[Screenshot grounding data]

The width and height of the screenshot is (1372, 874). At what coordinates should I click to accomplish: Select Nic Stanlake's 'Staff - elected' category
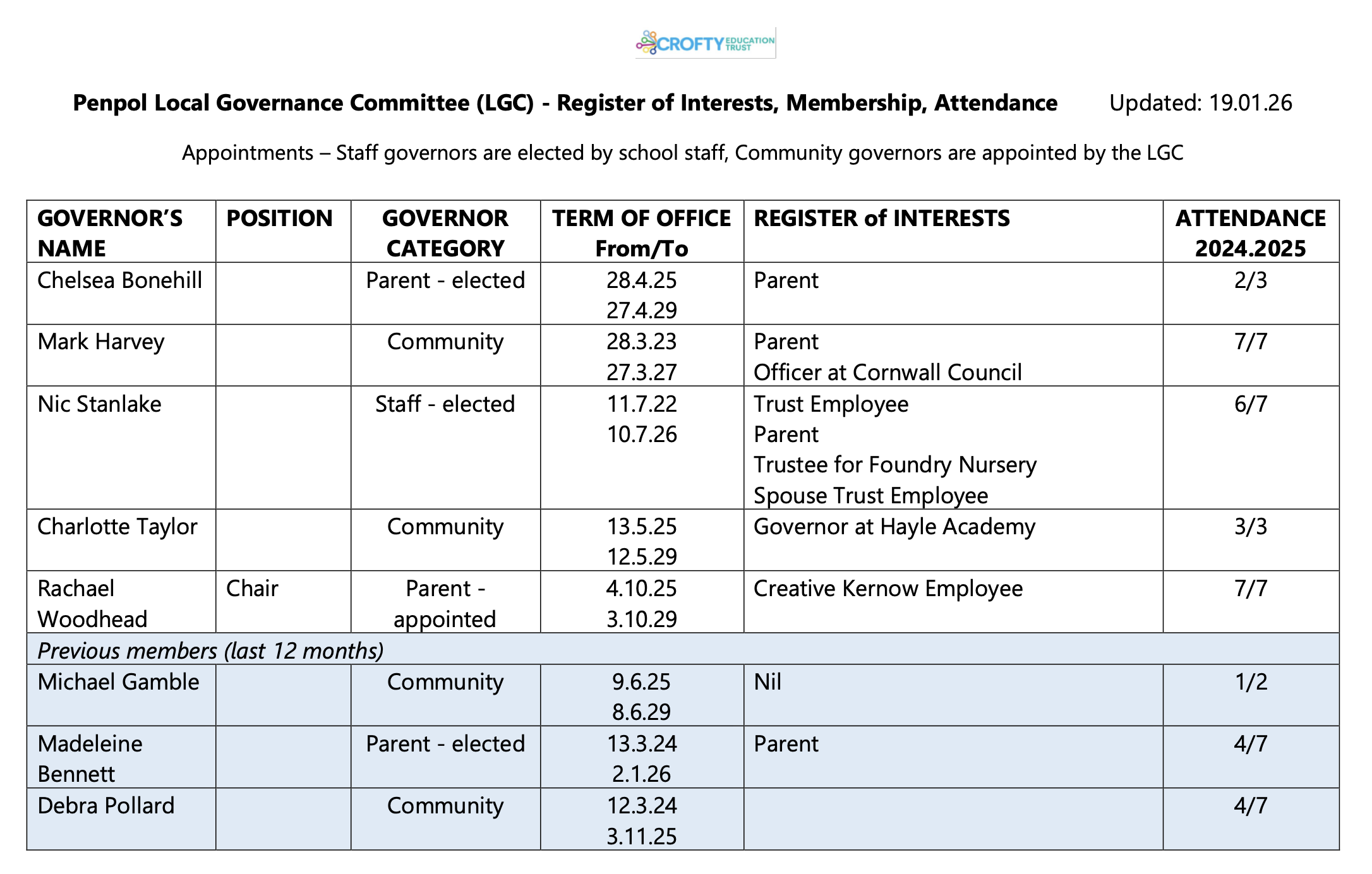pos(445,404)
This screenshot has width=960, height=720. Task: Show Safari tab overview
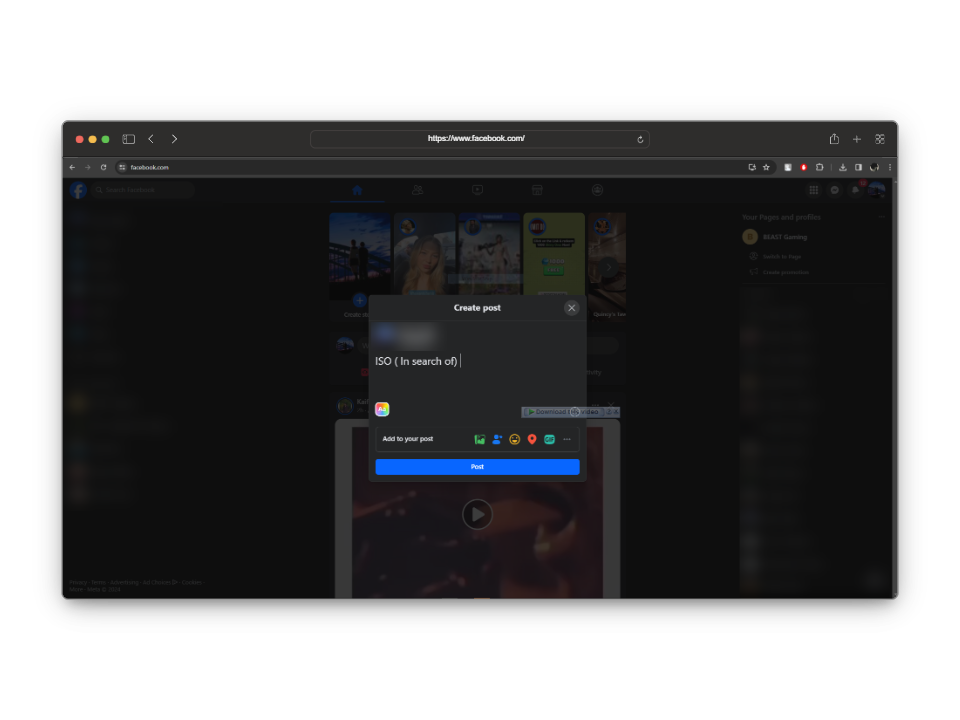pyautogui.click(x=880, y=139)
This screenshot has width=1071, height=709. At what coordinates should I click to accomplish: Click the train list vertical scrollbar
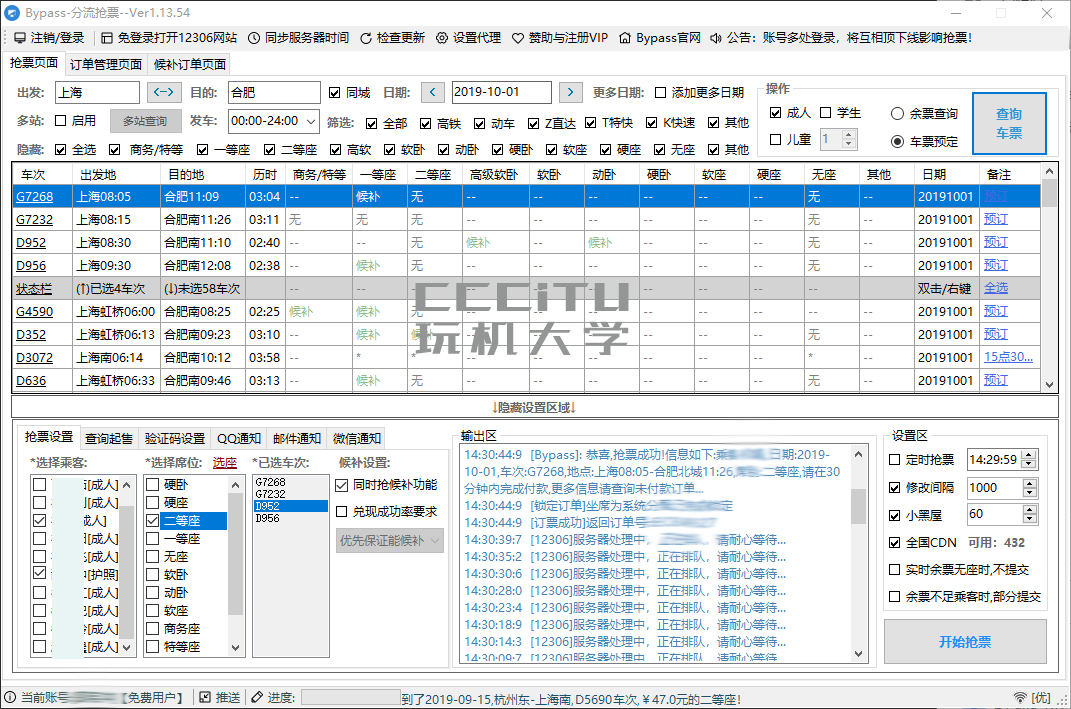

→ **Work instructions**
Please set down the records above word for word and omit their pictures.

→ **Solution for this task**
The width and height of the screenshot is (1372, 874). At what coordinates should I click to accomplish: Select Nic Stanlake's 'Staff - elected' category
pos(445,404)
This screenshot has width=960, height=720. Task: Show Safari tab overview
pyautogui.click(x=880, y=139)
This screenshot has width=1071, height=709. At what coordinates should I click to accomplish: Click the train list vertical scrollbar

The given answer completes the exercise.